BCA fingerprint examiner Jennifer Kistroski took the stand Monday as well. She said she compared all 51 fingerprints lifted from Noor and Harrity's squad car. None of them matched Justine Ruszczyk Damond. 

On cross examination, defense attorney Thomas Plunkett did a good job pointing out that doesn't rule out the possibility that Justine touched the car. "It's not your opinion that Ms. Ruszczyk did not touch the car?" he asked. "That is correct," Kistroski answered. 

Scenarios where prints would not have been left include knocking with knuckles, or tapping with the back of the hand. 

The last witness of the day was Special Agent Chris Olson - who was the BCA's lead investigator on this case. Olson began talking about the information he received right when he arrived from a group of MPD supervisors. He said he came away from that conversation "frustrated" about the lack of information, because "it just didn't make sense to me why this person was shooting from inside the squad car." 

Olson also testified of the lighting at the scene, "I could read a book," because of the overhead street light by the car, and the headlights from squad illuminating the area.  

Then, the conversation the jury has heard so much about between Olson and MPD Sgt. Shannon Barnette, as the prosecution has tried to cast doubt on the idea that Ruszczyk touched the squad. "What happened here?" Olson said he asked. "It sounds like she made contact with the car," Olson says Barnette answered. He later clarified that she used the word "slapped." 

Prosecutor Amy Sweasy said, "Where did Barnette get that info?" Olson said, "She indicated to me she had a brief conversation with Harrity about it. It was my understanding that's how she learned." 

Barnette last week strongly denied that she told Olson about a slap or contact with the squad. And Harrity denied that he told that to Barnette.

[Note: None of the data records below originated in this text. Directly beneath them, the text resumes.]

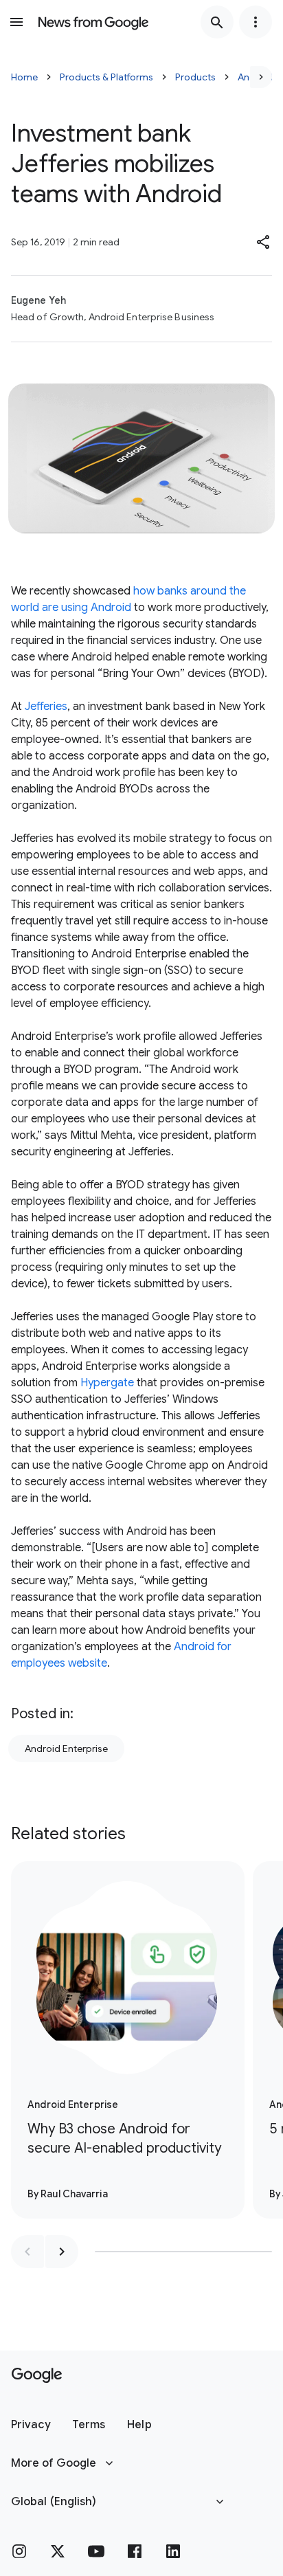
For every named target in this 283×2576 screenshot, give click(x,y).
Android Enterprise (66, 1748)
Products (195, 77)
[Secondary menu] (255, 21)
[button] (263, 241)
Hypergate (107, 1383)
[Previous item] (27, 2251)
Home (24, 77)
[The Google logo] (37, 2375)
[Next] (261, 77)
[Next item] (61, 2251)
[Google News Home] (93, 21)
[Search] (217, 21)
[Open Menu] (16, 21)
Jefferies (46, 706)
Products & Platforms (106, 77)
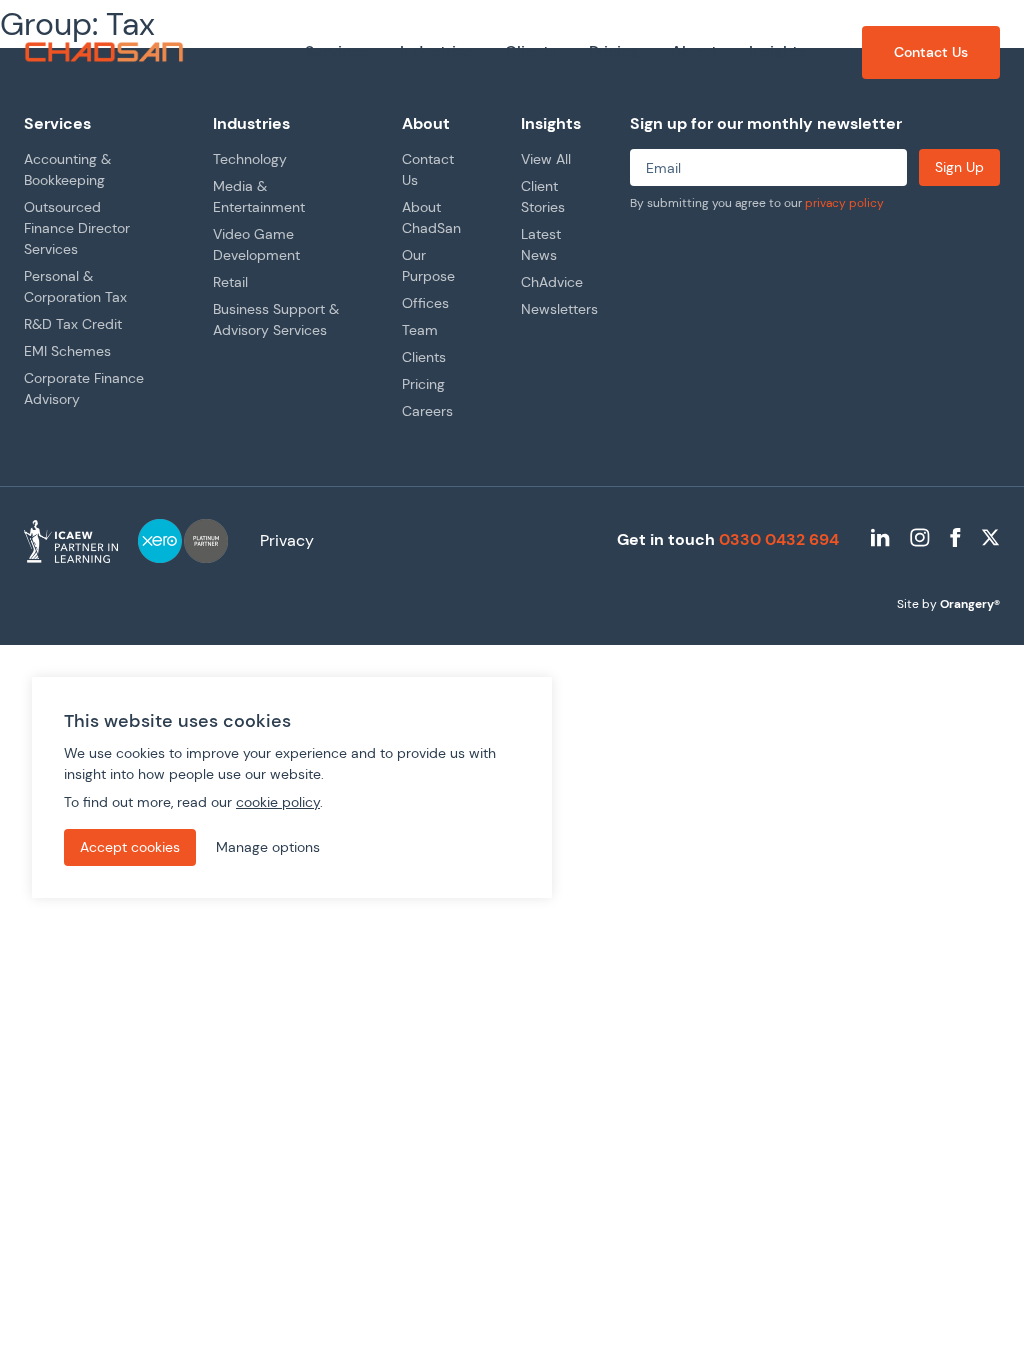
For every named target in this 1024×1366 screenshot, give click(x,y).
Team (420, 330)
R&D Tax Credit (73, 324)
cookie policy (278, 802)
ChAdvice (552, 282)
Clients (424, 357)
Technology (250, 159)
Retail (230, 282)
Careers (427, 411)
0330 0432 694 (779, 539)
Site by (948, 604)
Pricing (423, 384)
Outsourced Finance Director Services (77, 228)
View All (546, 159)
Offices (425, 303)
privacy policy (844, 203)
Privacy (287, 540)
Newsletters (559, 309)
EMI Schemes (67, 351)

Sweasy then brought up language used in a BCA search warrant application to get access to Ruszczyk's house. Olson said he was relying on that information from Barnette that there was a slap. Sweasy also asked why the application says that they don't know how Ruszczyk died. 

Olson admitted he knew at that point that Ruszczyk was shot by an officer from inside the squad. Sweasy said, "Why isn't that information in the search warrant?" Olson said he didn't know. When Sweasy said, "Fair to say quite a bit of information was left out?" Olson agreed.

Olson also volunteered a lot of information about how this scene was "different." "There was a conspicuous absence of information. It was quiet. I just wasn't getting any info about what happened." Sweasy asked why not. Olson said, "I just don't know that anyone had discussed what happened."